What you are asked to do: Search the data for "selector". Return each matching line.

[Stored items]
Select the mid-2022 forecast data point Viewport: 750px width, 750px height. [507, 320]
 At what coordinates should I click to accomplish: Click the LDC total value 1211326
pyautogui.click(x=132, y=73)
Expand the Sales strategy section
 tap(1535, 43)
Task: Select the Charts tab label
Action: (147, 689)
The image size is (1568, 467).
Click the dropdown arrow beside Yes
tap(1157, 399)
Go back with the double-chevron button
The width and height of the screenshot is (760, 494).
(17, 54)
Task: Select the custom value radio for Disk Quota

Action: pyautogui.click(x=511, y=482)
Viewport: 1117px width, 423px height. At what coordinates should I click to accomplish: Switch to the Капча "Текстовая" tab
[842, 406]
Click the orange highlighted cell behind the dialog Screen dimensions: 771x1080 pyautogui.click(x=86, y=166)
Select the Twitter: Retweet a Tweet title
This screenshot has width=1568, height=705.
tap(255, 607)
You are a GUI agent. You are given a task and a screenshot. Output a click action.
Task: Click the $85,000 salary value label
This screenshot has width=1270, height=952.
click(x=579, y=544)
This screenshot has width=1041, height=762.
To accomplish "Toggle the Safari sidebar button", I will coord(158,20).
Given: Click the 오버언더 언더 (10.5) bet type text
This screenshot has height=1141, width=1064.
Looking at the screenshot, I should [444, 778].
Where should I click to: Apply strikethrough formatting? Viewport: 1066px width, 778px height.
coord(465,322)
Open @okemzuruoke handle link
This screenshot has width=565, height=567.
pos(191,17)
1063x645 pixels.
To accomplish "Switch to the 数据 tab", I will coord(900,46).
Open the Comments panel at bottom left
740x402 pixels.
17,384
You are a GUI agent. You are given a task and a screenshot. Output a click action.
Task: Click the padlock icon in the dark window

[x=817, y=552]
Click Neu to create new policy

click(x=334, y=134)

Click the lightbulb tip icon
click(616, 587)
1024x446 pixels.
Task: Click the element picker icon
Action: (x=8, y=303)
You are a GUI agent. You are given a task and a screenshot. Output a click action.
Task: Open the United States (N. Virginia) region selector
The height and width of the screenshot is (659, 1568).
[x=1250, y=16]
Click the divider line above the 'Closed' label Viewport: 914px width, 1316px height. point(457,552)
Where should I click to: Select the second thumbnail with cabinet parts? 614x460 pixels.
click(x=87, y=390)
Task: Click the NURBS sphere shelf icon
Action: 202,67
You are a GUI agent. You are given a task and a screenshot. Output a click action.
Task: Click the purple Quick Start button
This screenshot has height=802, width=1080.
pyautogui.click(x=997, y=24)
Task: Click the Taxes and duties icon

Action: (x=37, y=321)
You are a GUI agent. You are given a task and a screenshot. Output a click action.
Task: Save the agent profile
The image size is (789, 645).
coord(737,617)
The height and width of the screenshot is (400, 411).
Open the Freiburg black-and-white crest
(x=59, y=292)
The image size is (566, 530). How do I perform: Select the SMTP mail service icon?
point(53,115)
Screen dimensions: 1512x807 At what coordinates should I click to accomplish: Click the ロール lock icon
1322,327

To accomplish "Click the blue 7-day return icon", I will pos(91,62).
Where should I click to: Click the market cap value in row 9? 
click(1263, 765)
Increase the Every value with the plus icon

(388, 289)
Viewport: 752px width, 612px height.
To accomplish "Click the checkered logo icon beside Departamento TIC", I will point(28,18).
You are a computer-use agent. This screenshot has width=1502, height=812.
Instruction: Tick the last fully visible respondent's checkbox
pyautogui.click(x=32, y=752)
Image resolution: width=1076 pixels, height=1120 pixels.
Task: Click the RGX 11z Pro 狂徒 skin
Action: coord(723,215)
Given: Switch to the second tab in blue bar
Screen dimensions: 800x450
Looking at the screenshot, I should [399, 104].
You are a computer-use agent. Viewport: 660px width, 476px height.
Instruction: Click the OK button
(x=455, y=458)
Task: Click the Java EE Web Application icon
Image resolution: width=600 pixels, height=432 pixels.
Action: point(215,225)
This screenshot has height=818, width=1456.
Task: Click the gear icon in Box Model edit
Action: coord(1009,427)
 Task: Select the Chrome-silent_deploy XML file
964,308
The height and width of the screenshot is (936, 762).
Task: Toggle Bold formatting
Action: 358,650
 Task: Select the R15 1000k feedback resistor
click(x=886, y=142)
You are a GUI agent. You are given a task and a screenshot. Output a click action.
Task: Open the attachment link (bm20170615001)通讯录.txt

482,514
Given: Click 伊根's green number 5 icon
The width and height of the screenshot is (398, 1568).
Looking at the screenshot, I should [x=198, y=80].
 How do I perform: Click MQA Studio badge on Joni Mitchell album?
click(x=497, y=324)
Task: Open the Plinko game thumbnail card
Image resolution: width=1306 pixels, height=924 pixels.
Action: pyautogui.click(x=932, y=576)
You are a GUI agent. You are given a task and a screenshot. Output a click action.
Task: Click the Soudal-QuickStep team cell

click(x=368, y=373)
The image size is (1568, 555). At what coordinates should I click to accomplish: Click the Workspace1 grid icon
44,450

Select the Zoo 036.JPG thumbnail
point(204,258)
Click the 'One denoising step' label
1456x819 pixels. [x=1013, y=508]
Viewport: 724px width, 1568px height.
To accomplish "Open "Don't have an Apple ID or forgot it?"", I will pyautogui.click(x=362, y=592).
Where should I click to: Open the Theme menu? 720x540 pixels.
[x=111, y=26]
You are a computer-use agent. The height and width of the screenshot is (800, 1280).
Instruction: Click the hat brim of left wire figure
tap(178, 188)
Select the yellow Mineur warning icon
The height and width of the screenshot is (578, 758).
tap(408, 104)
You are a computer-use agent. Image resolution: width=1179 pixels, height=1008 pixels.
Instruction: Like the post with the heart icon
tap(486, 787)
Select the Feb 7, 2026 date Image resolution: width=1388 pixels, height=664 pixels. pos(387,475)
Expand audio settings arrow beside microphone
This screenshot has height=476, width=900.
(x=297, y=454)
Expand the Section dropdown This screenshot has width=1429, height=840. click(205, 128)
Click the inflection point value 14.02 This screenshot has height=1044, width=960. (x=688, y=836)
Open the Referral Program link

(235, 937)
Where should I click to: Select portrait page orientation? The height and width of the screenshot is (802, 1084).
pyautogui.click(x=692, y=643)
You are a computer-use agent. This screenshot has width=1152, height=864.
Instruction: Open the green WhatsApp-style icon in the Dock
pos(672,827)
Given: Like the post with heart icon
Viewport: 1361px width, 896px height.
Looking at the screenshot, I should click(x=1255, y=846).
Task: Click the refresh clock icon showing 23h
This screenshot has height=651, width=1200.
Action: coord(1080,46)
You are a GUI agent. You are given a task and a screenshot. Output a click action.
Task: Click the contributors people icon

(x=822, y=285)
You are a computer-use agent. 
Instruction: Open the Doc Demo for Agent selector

Result:
Task: Open the United States (N. Virginia) region selector
Instruction: Open the Doc Demo for Agent selector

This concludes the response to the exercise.